[Stored data]

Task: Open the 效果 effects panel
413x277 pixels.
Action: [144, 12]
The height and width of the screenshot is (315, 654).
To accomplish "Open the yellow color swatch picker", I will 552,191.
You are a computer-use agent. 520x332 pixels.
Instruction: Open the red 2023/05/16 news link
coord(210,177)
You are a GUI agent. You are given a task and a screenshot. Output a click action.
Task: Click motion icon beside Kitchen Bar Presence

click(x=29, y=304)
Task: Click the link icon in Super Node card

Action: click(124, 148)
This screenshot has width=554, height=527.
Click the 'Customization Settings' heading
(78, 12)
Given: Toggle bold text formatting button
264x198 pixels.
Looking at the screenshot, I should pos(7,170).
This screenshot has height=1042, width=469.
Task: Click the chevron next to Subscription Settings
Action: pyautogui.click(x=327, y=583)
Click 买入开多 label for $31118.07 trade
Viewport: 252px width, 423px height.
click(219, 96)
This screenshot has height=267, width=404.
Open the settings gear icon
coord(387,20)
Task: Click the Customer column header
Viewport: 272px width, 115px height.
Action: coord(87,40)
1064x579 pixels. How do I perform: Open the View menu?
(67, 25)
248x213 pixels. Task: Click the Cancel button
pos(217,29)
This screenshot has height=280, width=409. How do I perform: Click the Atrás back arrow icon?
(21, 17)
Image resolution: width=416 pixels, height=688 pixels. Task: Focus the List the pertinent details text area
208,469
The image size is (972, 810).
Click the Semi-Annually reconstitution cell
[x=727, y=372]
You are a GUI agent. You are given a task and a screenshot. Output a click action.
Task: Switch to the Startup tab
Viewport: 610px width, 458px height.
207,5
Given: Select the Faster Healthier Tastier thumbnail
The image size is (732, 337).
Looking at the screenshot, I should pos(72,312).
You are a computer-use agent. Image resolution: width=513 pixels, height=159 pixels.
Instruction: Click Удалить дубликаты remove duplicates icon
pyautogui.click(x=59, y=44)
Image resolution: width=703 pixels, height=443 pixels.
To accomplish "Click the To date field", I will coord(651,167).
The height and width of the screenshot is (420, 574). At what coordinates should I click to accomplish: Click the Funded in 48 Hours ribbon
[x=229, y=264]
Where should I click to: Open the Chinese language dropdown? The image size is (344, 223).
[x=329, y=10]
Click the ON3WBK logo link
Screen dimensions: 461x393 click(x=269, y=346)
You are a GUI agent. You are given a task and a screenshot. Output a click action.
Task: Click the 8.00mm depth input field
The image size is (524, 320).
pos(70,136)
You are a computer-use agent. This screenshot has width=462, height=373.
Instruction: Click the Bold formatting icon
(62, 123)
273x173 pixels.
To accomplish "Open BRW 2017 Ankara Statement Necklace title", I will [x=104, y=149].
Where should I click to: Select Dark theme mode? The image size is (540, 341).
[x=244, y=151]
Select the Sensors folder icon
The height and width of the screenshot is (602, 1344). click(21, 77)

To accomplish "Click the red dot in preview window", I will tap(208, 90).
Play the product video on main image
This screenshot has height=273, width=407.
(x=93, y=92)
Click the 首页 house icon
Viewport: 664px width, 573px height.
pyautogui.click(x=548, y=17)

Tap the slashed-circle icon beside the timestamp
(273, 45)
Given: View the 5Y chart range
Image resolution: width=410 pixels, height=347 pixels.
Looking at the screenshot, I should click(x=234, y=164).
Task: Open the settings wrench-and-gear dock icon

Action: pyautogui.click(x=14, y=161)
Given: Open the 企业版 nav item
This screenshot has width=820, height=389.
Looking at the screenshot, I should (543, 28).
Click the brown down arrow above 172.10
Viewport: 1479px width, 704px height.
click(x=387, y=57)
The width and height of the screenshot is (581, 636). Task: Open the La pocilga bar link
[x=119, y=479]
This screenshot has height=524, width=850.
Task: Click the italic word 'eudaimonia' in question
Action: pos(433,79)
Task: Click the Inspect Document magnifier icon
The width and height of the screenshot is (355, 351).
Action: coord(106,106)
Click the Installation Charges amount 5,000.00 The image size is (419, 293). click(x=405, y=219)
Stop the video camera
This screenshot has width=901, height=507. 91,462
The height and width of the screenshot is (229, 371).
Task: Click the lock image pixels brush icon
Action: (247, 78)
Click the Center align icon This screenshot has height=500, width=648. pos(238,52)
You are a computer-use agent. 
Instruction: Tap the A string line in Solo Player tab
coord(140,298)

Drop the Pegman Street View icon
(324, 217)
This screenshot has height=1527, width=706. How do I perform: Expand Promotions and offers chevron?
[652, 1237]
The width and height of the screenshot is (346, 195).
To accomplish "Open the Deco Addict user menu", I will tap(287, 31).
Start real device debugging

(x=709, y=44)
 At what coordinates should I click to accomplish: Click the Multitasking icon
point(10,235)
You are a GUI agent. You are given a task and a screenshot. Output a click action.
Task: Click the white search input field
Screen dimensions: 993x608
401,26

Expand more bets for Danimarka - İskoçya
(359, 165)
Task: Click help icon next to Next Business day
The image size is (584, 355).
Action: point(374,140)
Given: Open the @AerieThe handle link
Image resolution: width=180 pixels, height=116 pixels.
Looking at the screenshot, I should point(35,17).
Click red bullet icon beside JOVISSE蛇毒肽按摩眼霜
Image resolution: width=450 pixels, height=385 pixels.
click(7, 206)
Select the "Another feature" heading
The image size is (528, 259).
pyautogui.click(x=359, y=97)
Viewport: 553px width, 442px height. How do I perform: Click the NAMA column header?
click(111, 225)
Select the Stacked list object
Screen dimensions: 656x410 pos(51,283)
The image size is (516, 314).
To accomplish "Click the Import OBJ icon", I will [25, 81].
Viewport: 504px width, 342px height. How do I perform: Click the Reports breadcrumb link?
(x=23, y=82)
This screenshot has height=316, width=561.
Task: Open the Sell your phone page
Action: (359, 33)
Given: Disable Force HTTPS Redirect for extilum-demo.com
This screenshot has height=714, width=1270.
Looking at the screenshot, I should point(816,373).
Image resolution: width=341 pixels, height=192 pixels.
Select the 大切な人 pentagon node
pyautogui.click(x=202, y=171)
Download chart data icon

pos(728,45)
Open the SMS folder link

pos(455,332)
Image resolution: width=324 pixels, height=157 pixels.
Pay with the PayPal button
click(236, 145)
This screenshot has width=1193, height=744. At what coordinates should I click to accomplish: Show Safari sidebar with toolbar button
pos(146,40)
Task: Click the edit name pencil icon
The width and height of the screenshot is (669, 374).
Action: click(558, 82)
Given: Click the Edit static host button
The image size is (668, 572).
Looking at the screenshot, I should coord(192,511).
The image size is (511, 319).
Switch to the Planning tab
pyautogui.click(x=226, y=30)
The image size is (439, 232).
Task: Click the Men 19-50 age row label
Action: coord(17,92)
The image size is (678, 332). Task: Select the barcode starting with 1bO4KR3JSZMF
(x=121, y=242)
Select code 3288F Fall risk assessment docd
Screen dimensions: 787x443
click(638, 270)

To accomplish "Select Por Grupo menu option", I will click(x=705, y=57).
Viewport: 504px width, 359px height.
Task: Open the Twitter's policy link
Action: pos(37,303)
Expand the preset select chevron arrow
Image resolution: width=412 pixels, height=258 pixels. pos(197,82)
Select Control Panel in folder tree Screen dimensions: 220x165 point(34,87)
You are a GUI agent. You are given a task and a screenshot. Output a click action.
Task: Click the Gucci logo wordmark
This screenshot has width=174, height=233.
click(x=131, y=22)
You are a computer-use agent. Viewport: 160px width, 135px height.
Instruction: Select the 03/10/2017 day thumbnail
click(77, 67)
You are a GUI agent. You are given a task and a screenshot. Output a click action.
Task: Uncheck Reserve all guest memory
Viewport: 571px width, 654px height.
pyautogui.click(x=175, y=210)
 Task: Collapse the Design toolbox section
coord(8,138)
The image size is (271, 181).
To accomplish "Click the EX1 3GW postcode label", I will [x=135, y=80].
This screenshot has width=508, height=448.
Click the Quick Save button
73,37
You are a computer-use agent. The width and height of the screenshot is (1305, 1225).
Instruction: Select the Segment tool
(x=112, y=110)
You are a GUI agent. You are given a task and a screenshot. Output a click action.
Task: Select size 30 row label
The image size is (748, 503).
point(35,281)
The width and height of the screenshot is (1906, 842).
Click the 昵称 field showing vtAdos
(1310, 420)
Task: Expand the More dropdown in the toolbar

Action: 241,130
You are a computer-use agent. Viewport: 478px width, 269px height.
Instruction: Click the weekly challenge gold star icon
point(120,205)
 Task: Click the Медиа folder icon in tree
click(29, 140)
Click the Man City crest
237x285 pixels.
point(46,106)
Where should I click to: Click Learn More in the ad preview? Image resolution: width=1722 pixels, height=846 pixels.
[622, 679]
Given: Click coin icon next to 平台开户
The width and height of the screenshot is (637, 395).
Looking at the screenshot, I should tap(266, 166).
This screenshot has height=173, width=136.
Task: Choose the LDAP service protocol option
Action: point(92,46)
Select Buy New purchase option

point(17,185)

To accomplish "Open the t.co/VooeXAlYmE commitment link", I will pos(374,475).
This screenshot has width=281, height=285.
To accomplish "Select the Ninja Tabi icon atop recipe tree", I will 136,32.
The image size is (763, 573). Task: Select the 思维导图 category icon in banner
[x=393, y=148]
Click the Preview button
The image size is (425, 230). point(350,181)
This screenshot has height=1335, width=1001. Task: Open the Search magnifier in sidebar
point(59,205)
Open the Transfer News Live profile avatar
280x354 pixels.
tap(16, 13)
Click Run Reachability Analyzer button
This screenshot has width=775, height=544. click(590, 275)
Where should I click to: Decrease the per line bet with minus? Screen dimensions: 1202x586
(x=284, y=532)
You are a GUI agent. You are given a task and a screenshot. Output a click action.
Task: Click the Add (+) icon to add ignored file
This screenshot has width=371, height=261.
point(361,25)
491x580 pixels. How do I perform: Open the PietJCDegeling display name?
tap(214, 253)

Goal of the exercise:
Quote in full each line from the top of the records above through the line with "You are a computer-use agent. 520x332 pixels."; stop after that line.

Solution to the problem:
Task: Open the 效果 effects panel
413x277 pixels.
Action: [144, 12]
The height and width of the screenshot is (315, 654).
To accomplish "Open the yellow color swatch picker", I will 552,191.
You are a computer-use agent. 520x332 pixels.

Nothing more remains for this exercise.